--- start SUPPLIED MATERIAL ---

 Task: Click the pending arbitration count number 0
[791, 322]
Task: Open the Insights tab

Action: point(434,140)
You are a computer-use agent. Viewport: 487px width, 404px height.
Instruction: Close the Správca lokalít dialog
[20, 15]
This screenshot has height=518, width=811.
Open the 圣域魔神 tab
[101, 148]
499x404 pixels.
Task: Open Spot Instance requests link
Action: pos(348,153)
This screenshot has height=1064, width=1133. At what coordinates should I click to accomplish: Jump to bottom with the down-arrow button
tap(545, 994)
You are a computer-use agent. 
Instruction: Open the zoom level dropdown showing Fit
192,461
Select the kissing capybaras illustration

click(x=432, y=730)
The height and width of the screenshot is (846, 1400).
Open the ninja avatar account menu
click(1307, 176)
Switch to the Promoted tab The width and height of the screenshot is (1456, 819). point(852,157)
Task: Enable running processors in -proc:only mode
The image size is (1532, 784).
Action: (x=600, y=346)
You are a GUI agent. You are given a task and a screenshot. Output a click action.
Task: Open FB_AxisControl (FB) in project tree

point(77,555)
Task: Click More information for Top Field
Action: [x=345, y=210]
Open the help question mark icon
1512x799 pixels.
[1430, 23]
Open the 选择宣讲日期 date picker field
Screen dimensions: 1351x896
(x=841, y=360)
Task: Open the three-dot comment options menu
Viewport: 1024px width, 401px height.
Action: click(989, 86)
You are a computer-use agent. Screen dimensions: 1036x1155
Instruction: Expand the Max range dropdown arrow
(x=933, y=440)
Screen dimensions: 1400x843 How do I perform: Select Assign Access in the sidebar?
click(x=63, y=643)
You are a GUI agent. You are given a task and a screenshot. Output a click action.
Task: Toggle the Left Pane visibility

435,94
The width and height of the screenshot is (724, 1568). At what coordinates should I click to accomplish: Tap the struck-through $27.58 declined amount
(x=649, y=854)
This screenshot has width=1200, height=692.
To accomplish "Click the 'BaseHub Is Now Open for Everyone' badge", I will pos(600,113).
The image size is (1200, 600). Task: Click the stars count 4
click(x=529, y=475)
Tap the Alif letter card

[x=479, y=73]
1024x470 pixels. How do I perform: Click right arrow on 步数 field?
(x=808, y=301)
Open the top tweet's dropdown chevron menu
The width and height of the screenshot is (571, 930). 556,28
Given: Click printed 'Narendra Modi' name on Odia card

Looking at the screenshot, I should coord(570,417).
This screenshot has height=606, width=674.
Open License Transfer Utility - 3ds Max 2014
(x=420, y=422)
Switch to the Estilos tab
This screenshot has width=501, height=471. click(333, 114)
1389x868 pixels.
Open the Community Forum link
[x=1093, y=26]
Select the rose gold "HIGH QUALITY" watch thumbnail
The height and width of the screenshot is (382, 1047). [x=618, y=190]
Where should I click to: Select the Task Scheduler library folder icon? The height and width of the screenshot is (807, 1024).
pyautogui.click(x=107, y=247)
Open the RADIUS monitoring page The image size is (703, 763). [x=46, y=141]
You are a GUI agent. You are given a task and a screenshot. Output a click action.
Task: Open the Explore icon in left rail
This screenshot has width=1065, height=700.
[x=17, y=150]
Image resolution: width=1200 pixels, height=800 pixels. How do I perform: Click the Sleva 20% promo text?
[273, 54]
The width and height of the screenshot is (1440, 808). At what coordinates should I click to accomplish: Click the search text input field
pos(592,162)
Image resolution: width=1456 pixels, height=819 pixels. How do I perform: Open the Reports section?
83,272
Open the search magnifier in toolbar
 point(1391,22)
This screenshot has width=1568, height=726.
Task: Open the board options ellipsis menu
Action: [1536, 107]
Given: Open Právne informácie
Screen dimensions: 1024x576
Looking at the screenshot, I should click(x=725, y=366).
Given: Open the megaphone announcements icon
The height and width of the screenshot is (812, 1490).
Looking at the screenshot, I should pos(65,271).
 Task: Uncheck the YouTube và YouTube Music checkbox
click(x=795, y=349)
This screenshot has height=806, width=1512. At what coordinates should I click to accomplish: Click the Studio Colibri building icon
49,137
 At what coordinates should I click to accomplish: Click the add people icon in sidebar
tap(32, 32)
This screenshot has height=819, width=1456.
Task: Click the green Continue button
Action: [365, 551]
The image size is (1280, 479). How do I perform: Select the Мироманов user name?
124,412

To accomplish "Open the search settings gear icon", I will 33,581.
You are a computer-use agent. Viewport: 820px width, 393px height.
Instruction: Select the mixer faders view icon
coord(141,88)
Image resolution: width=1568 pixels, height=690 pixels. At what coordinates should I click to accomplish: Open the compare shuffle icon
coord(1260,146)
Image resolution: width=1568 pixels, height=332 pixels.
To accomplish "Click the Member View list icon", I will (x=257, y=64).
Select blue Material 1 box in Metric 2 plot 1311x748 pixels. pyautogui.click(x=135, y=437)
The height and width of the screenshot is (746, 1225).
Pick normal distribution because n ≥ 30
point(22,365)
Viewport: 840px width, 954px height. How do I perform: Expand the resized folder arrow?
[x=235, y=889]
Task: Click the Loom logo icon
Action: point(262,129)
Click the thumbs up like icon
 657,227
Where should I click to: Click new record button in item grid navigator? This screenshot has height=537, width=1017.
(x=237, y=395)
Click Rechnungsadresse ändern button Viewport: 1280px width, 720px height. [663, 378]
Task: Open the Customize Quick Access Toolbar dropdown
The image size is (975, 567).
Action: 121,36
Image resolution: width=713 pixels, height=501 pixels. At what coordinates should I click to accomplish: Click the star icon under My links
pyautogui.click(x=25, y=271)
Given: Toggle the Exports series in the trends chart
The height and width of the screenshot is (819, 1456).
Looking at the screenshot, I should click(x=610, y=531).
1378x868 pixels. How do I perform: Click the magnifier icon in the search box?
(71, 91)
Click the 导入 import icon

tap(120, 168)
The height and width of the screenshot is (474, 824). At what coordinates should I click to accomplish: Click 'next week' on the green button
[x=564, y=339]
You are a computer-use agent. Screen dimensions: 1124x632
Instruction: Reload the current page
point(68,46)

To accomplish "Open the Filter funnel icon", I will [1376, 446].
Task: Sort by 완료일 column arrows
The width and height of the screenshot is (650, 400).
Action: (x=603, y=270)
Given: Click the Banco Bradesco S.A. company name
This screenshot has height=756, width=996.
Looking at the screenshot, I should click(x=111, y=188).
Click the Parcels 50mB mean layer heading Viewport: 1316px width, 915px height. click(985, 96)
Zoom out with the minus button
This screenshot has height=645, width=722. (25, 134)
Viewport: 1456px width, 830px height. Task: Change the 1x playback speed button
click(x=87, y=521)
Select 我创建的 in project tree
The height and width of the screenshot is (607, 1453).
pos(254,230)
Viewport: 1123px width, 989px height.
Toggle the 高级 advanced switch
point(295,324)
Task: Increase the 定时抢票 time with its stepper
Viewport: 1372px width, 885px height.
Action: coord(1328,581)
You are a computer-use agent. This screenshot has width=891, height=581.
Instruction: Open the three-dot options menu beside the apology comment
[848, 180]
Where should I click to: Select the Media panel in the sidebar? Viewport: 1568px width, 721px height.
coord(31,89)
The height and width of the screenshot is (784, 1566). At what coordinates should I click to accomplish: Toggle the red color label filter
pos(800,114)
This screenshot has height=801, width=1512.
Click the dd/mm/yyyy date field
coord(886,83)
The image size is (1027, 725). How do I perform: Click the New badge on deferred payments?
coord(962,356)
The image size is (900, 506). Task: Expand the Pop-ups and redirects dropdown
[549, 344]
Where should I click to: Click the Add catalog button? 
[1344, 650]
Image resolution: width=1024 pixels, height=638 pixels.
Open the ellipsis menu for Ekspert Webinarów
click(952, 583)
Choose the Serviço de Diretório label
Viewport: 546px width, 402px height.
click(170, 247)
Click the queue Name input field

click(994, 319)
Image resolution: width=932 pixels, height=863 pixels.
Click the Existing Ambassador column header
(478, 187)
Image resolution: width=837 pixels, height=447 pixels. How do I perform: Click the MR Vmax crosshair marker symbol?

--- end SUPPLIED MATERIAL ---

• WHAT THIS TASK INVOLVES:
Copy out, character for character, the rows that begin with the line containing "Click the thumbs up like icon" and end with the line containing "Action: 121,36", both of those lines included.

• OUTPUT OF THE EXERCISE:
Click the thumbs up like icon
 657,227
Where should I click to: Click new record button in item grid navigator? This screenshot has height=537, width=1017.
(x=237, y=395)
Click Rechnungsadresse ändern button Viewport: 1280px width, 720px height. [663, 378]
Task: Open the Customize Quick Access Toolbar dropdown
The image size is (975, 567).
Action: 121,36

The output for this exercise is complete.